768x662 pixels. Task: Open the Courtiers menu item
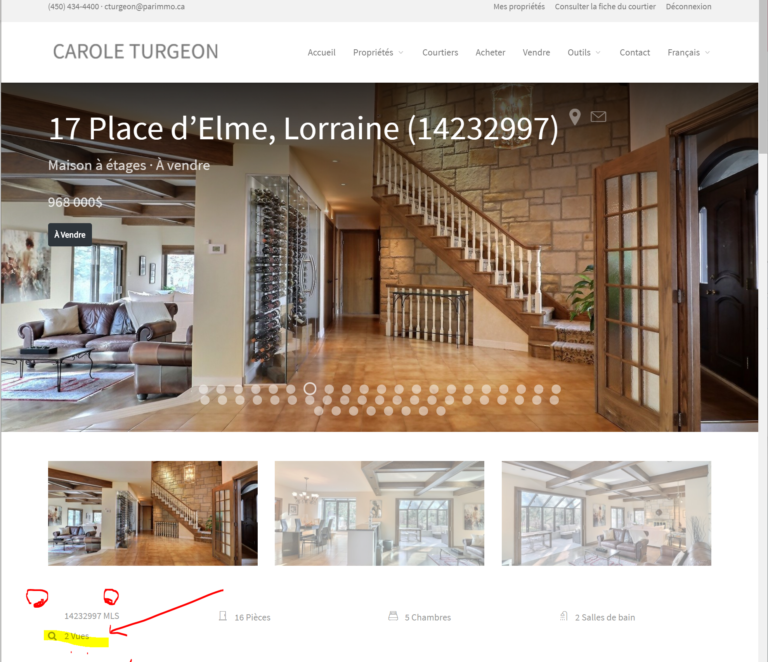pos(440,52)
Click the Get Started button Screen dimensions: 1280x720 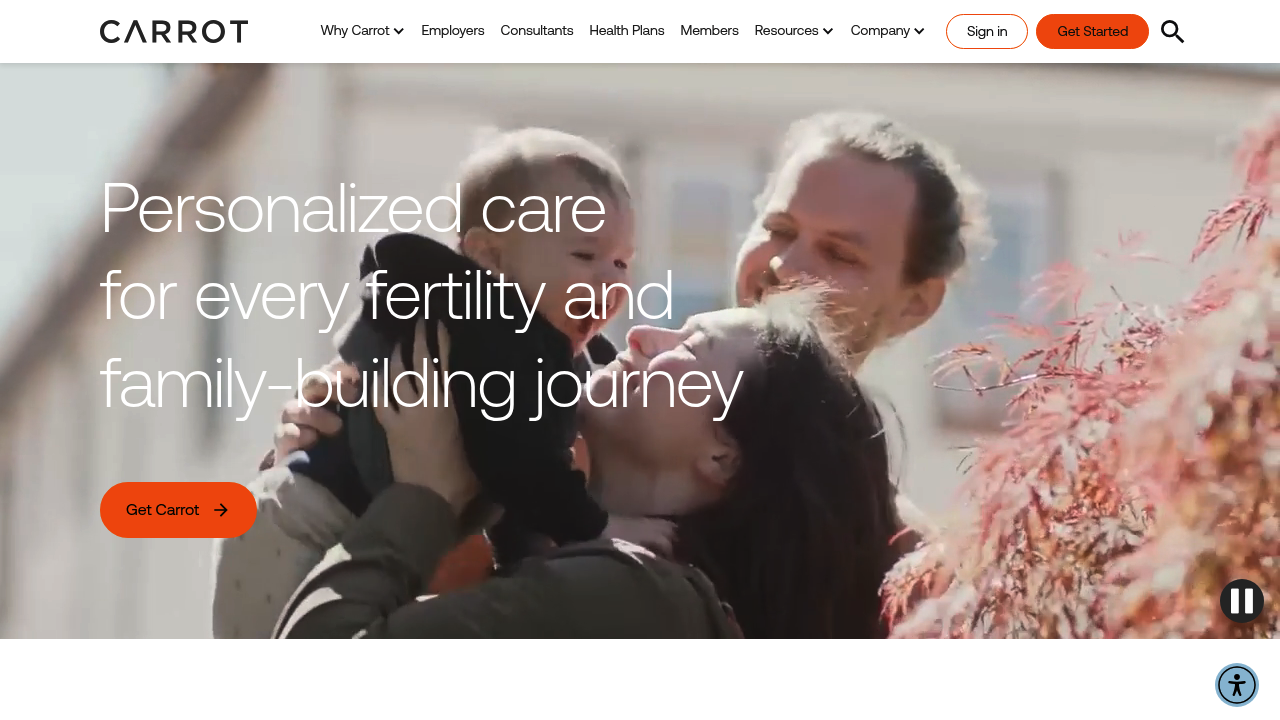[x=1092, y=31]
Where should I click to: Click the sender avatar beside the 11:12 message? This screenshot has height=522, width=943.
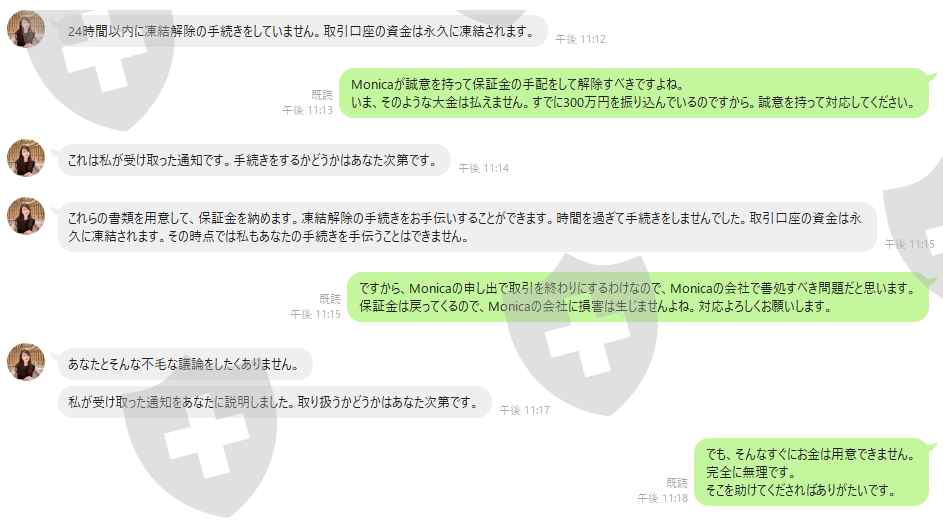26,29
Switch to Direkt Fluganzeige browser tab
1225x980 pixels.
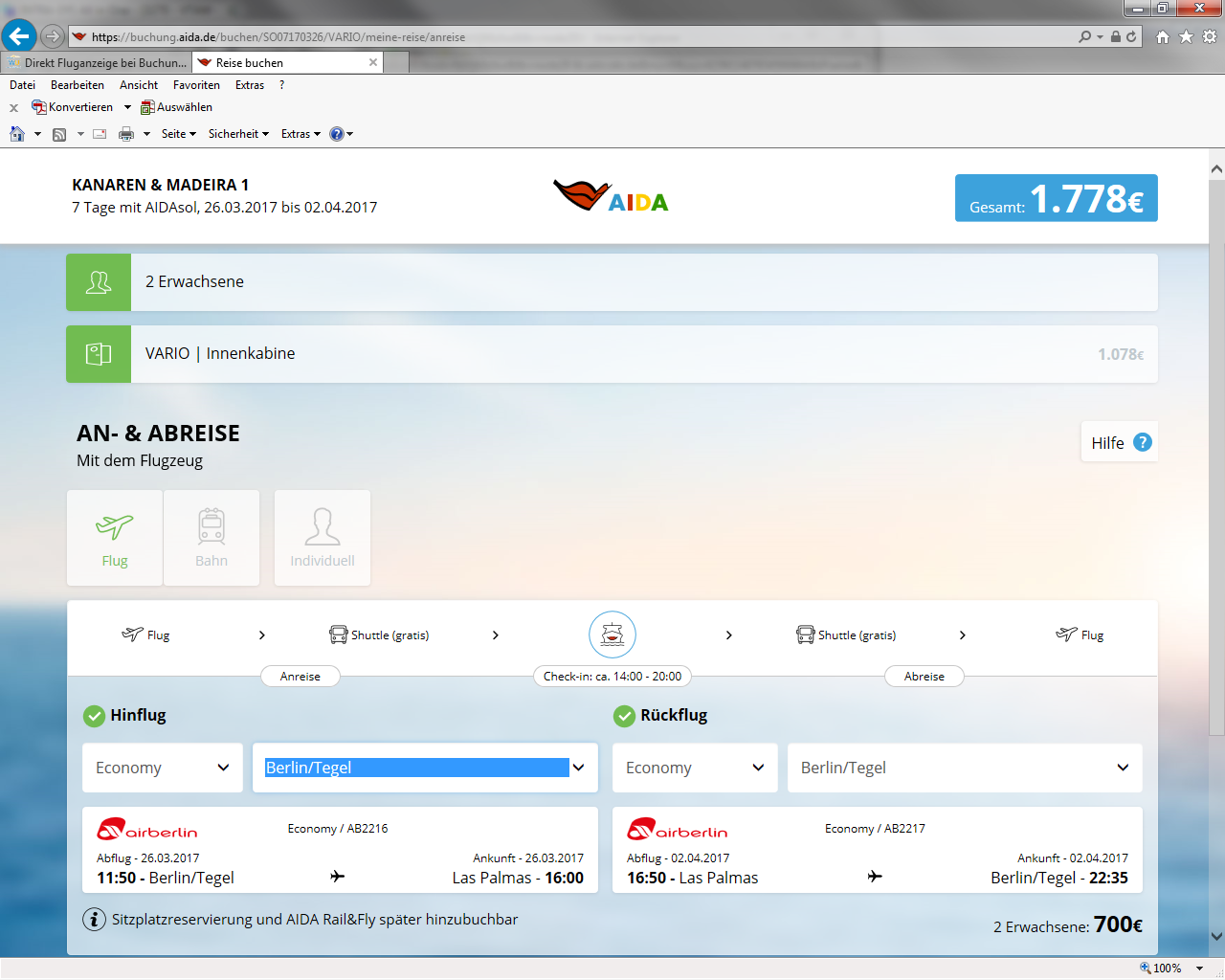[98, 63]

◇ ◇ ◇

▶ **EXERCISE OBJECTIVE**:
Please return exactly the lines from the one containing "Switch to Direkt Fluganzeige browser tab" through the end of the material above, both ends included, but not the pictures.

▶ **SOLUTION**:
Switch to Direkt Fluganzeige browser tab
1225x980 pixels.
[98, 63]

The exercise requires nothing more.